[Opening Given information section]

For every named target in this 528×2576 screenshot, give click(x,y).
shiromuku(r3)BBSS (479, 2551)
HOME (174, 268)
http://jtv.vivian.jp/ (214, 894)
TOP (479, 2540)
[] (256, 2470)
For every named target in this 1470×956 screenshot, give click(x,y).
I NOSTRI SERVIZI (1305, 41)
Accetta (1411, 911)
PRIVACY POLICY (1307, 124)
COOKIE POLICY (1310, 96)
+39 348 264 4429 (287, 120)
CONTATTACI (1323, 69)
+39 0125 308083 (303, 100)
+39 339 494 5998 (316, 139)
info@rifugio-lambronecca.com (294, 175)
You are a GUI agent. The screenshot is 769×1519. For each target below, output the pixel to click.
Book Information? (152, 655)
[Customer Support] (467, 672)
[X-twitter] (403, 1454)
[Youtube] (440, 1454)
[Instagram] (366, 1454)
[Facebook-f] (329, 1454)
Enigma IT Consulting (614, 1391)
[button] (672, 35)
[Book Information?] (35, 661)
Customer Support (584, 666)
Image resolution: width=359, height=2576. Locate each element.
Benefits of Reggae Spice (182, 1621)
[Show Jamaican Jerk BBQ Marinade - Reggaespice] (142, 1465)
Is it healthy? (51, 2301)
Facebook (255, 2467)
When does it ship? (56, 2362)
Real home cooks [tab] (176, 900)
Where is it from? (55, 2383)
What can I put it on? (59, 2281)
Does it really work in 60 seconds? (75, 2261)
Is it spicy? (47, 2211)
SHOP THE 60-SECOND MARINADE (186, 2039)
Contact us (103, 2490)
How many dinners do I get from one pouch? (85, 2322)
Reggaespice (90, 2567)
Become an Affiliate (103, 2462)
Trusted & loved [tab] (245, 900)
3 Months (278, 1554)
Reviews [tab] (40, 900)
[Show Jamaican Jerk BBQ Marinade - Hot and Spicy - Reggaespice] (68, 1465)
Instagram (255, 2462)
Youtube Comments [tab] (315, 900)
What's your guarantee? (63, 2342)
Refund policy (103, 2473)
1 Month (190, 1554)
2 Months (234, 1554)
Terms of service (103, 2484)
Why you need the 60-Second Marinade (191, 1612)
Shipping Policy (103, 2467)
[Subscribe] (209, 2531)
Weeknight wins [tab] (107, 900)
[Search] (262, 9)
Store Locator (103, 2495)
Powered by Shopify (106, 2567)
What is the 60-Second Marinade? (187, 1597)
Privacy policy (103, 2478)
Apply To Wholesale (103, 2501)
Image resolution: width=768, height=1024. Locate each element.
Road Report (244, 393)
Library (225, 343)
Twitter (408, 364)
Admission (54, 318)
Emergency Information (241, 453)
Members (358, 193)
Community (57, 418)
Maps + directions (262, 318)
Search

[Closing Given information section]

Given the records above, restate word for word only the lines starting at the one with "Become an Affiliate (103, 2462)" and ending at the one with "Image resolution: width=768, height=1024.".

Become an Affiliate (103, 2462)
Trusted & loved [tab] (245, 900)
3 Months (278, 1554)
Reviews [tab] (40, 900)
[Show Jamaican Jerk BBQ Marinade - Hot and Spicy - Reggaespice] (68, 1465)
Instagram (255, 2462)
Youtube Comments [tab] (315, 900)
What's your guarantee? (63, 2342)
Refund policy (103, 2473)
1 Month (190, 1554)
2 Months (234, 1554)
Terms of service (103, 2484)
Why you need the 60-Second Marinade (191, 1612)
Shipping Policy (103, 2467)
[Subscribe] (209, 2531)
Weeknight wins [tab] (107, 900)
[Search] (262, 9)
Store Locator (103, 2495)
Powered by Shopify (106, 2567)
What is the 60-Second Marinade? (187, 1597)
Privacy policy (103, 2478)
Apply To Wholesale (103, 2501)
Image resolution: width=768, height=1024. Locate each element.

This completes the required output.